What you should do |
Working from the entries that follow, transcribe exactly and only the lines from the one with "Where should I" through the last, pictures excluded.

Data supplied |
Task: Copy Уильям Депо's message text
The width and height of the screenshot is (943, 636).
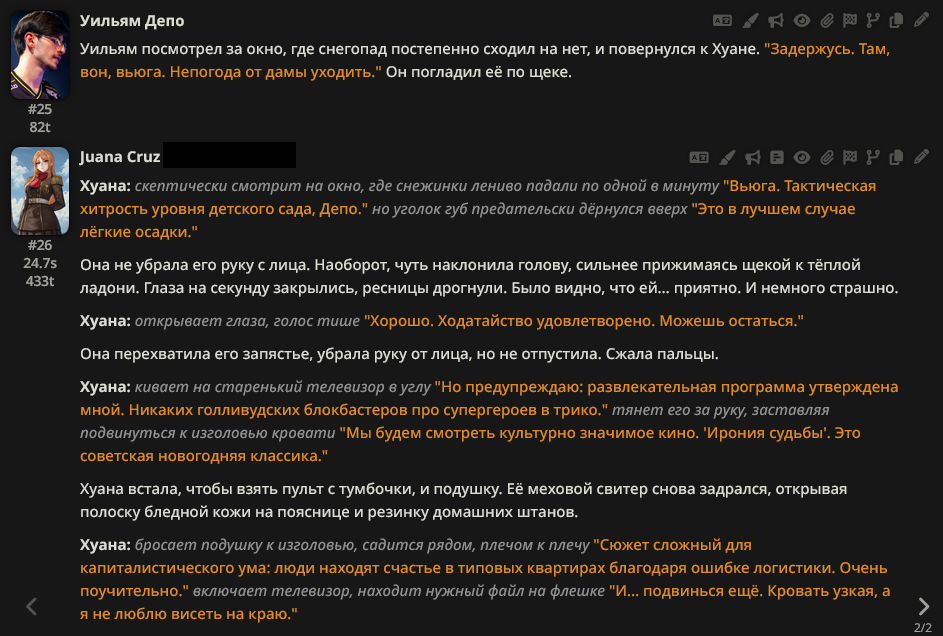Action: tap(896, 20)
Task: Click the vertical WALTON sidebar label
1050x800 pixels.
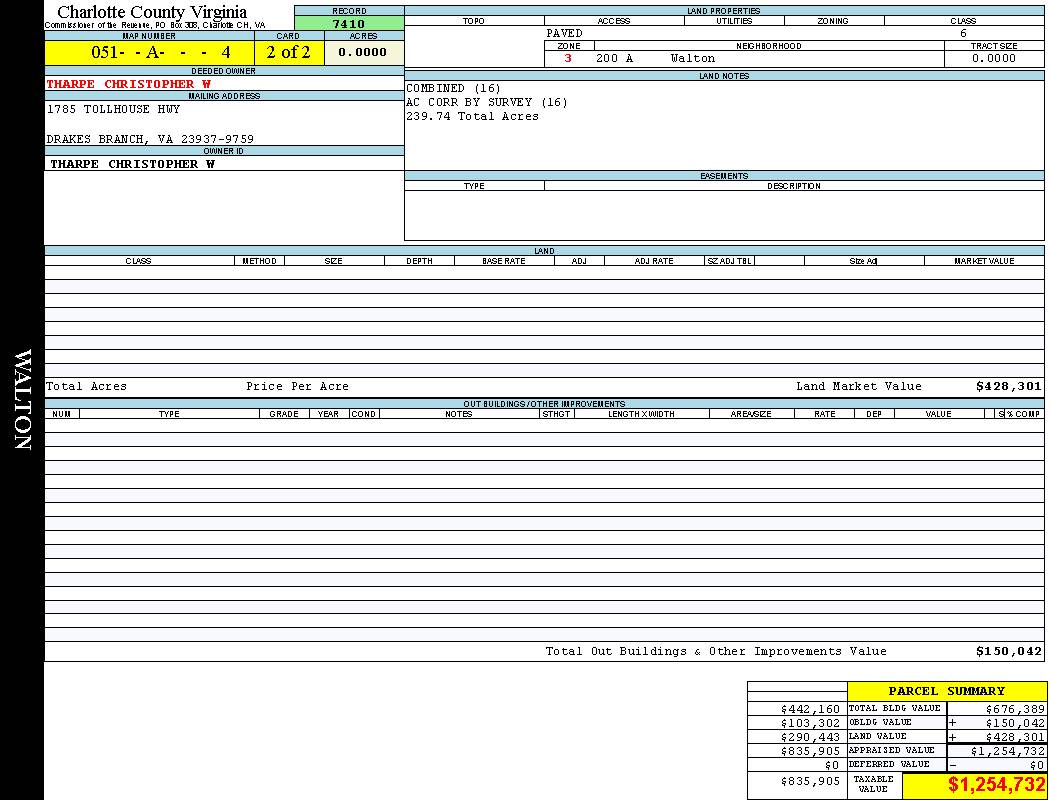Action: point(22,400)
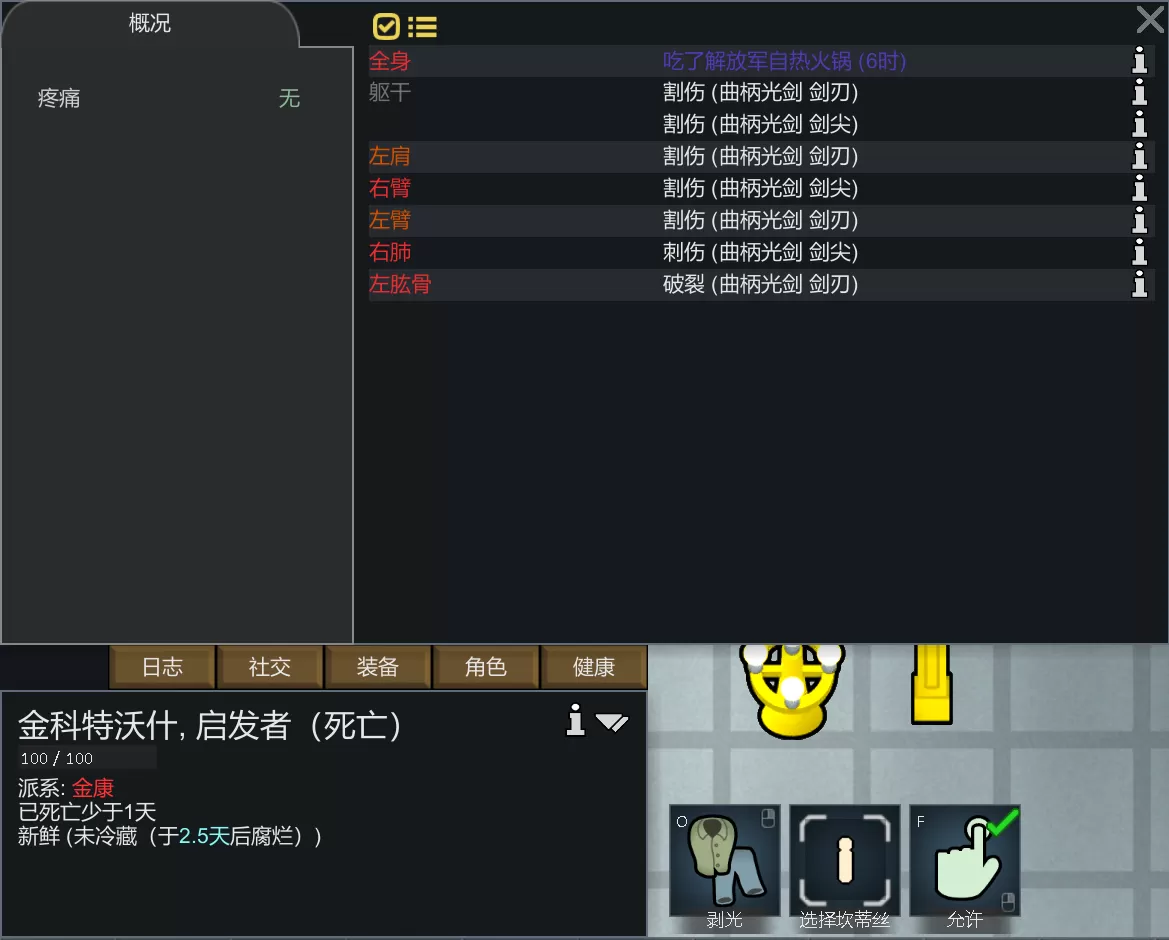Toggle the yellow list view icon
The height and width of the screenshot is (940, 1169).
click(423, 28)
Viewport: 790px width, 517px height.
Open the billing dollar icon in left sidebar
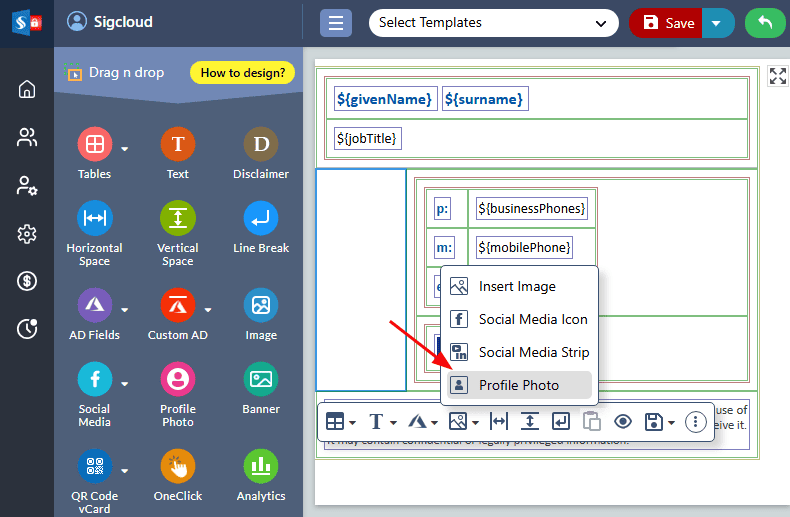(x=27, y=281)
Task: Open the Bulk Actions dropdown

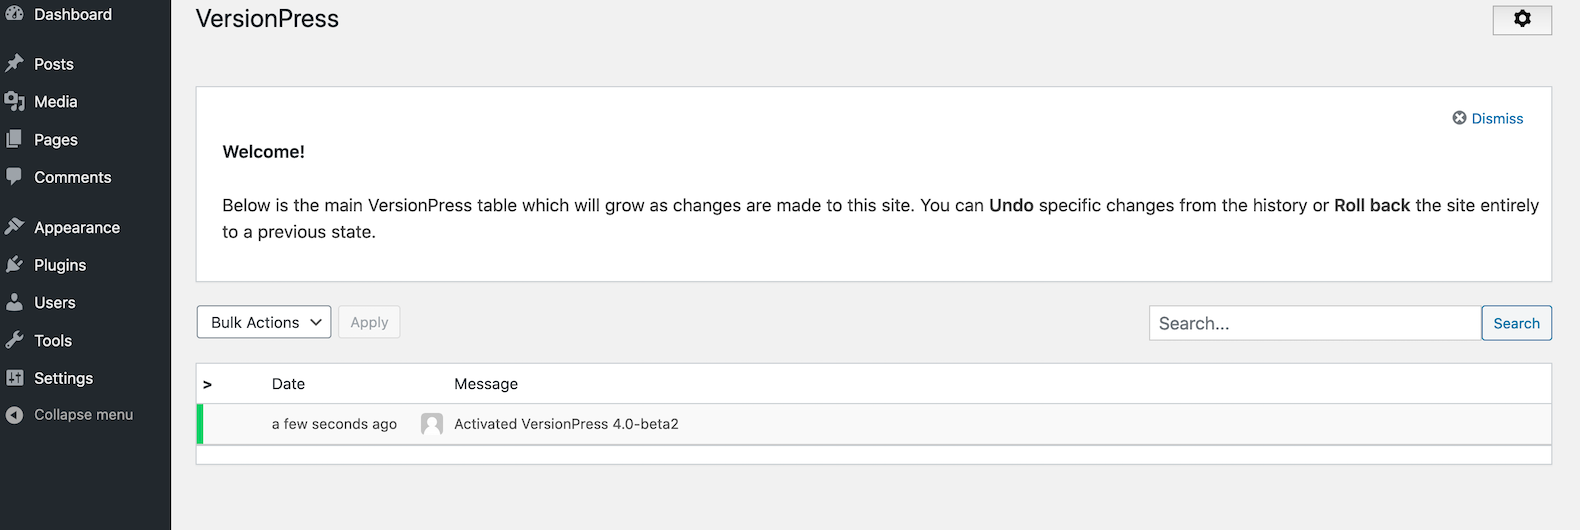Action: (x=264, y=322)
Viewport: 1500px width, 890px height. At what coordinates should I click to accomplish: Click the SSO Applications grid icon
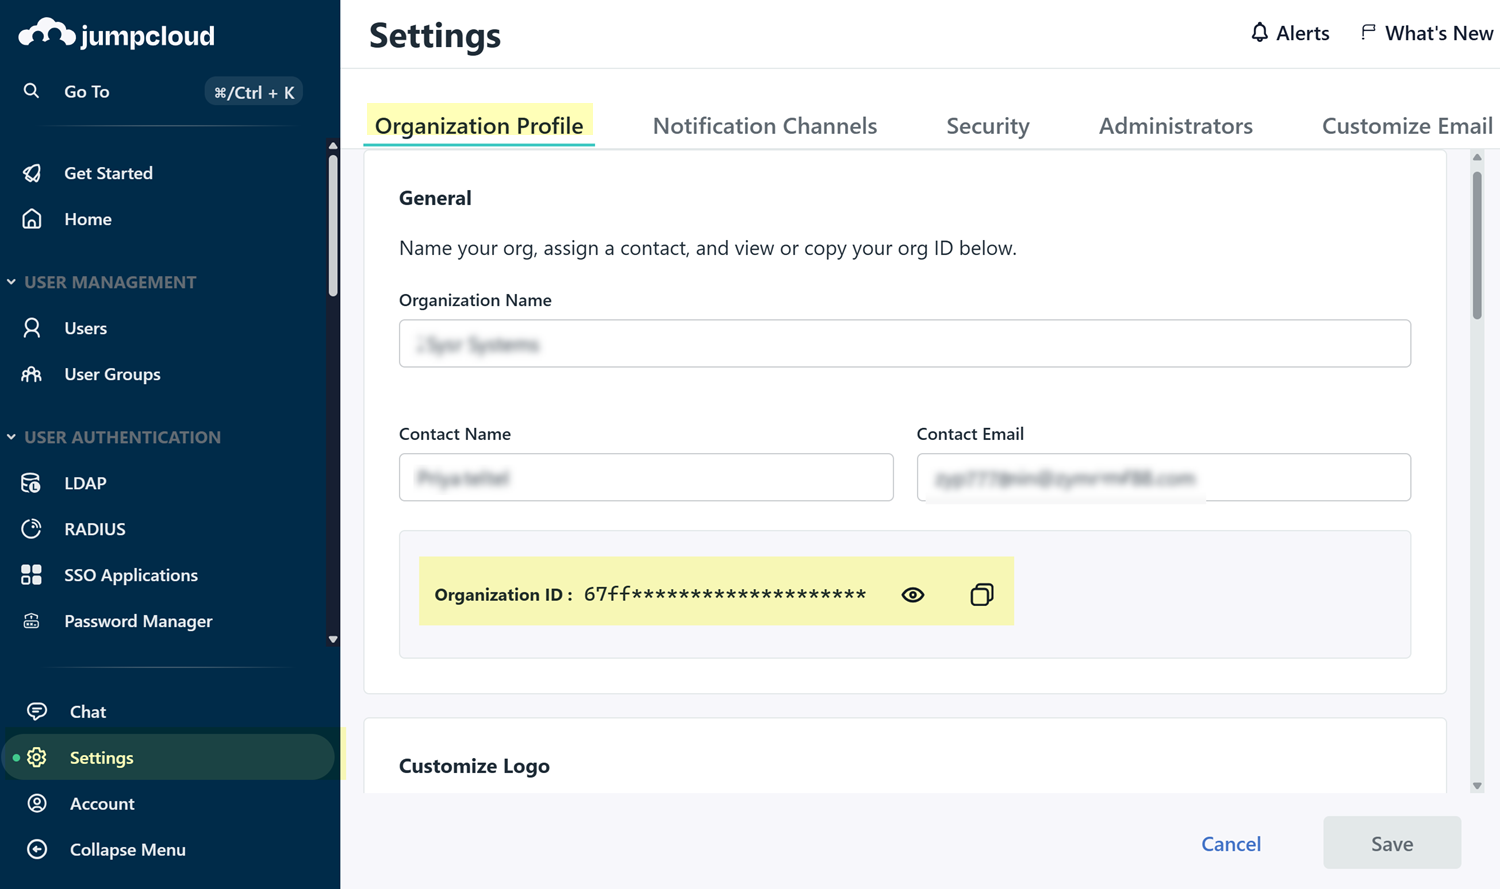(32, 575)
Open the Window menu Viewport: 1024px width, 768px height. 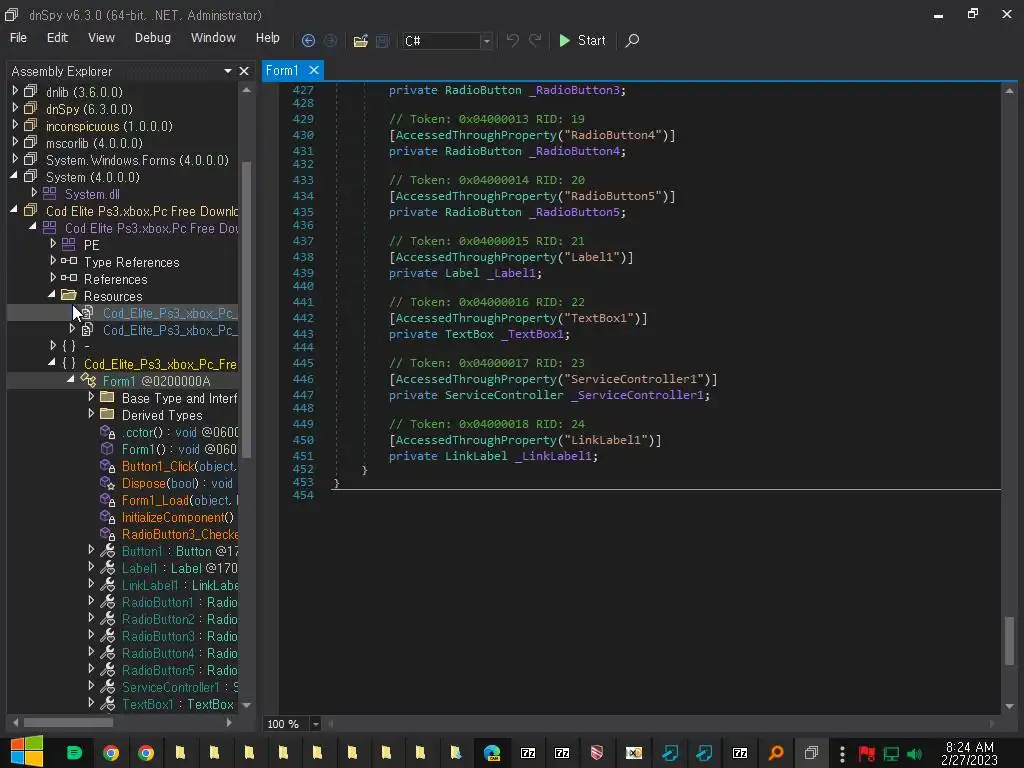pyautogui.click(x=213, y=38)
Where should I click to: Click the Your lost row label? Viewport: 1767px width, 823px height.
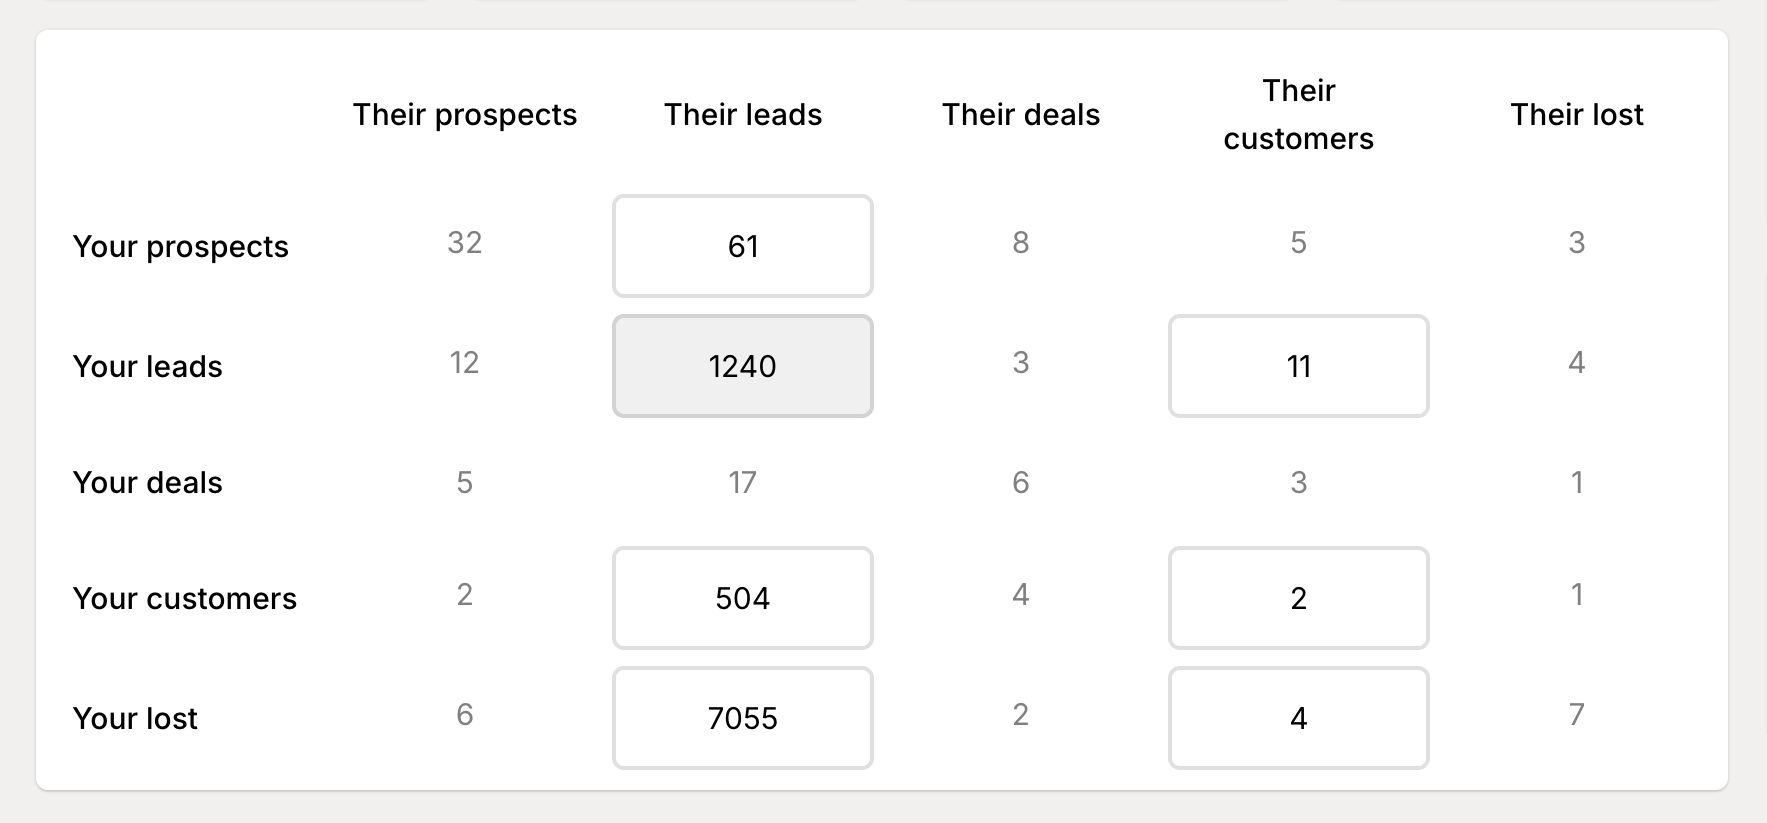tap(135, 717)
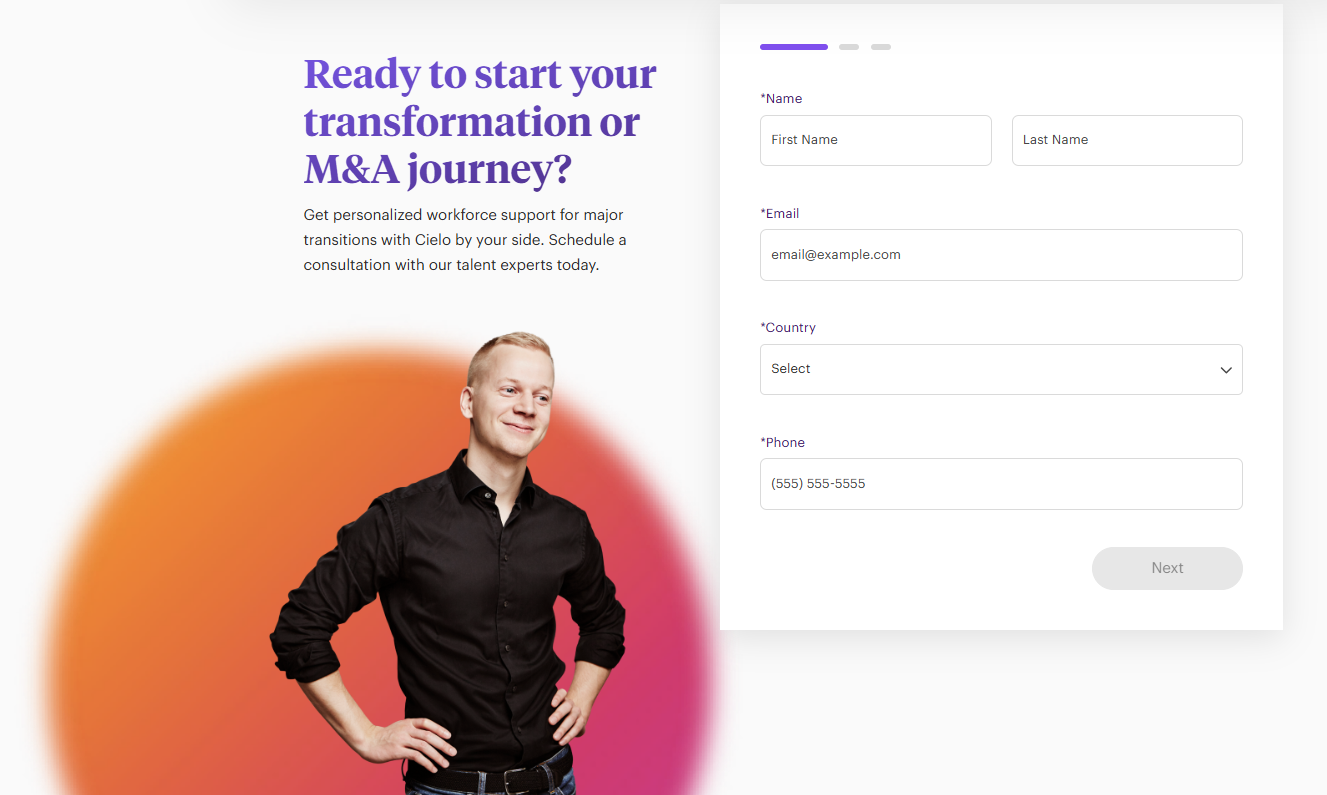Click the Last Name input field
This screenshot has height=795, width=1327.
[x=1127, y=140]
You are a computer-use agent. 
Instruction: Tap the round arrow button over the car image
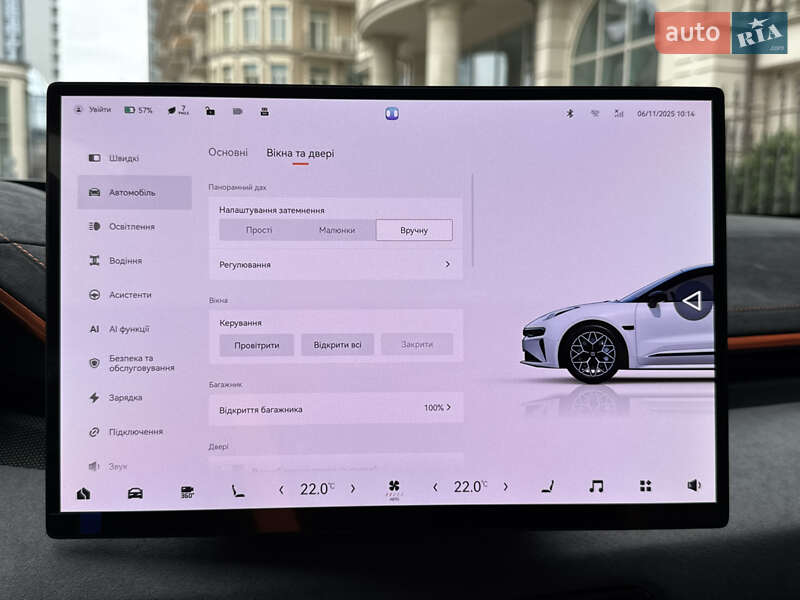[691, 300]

Worked solution |
Where should I click to: Click the Your lost row label? Viewport: 1767px width, 823px height.
tap(135, 717)
Click the Last Name input field
This screenshot has height=795, width=1327.
[x=1127, y=140]
You are a computer-use agent. 
Instruction: Tap the round arrow button over the car image
[691, 300]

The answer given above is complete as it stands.